Stanley Barnes’ talent as a painter was recognised quickly at the Jamaica School of Art, but, as painting tutor Kofi Kayiga noted in his term report, his progress was marred by a tendency to be mischevious and an arrogance that made him unwilling to conform or comply with regular attendence at classes. His dismissive approach to formal tuition seemed not to harm his artistic development. Even before Stanley Barnes had graduated his work was shown in a travelling exhibition of Jamaican art to the United States and Canada, giving credence to his precocious skills.
After graduation, Stanley Barnes proved that he was ready to take on the Jamaican art world. As Petrona Morrison of the National Gallery was to later record . “In the following years he consistently demonstrated a committment to his art, exhibiting extensively in group shows and national exhibitions, establishing himself as a serious artist“. For all his machismo, Stanley Barnes was a nurturer evidenced by his close relationship with his son, his dedication to teaching, his meticulous approach to restoration as the National Gallery’s Conservator and his thorough attention to detail in his own work. It is therefore not surprising that the 'Mother and Child' was a recurring theme in his paintings that tended to be small and exquisitely rendered. Barnes favoured Cubism, but his interest in European modern styles was tempered by explorations of Caribbean light, colour and forms and a strong sense of nationalism that dictated his subject matter.

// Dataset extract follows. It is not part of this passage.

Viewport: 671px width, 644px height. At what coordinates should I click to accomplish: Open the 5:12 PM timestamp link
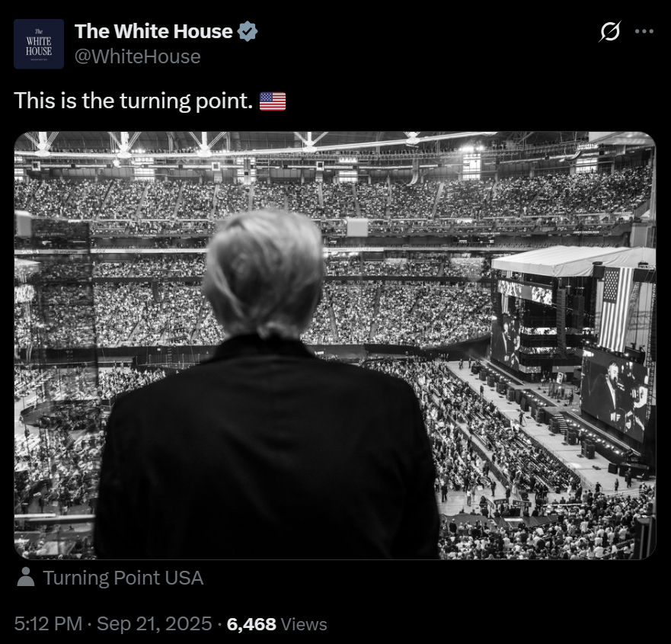(48, 623)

Jamaican infuences on his work came from black nationalist artists like Osmond Watson and also from intuitives like Woody Josephs whose sculptures inspired anguished heads and abstract forms not unlike Caribbean versions of Picasso’s Guernica. But, despite his interest in mural painting Stanley Barnes’ oeuvre never achieved the scale of the Mexican muralists that he admired. His untimely death means that we can never guage fully the extent of his talent and desire.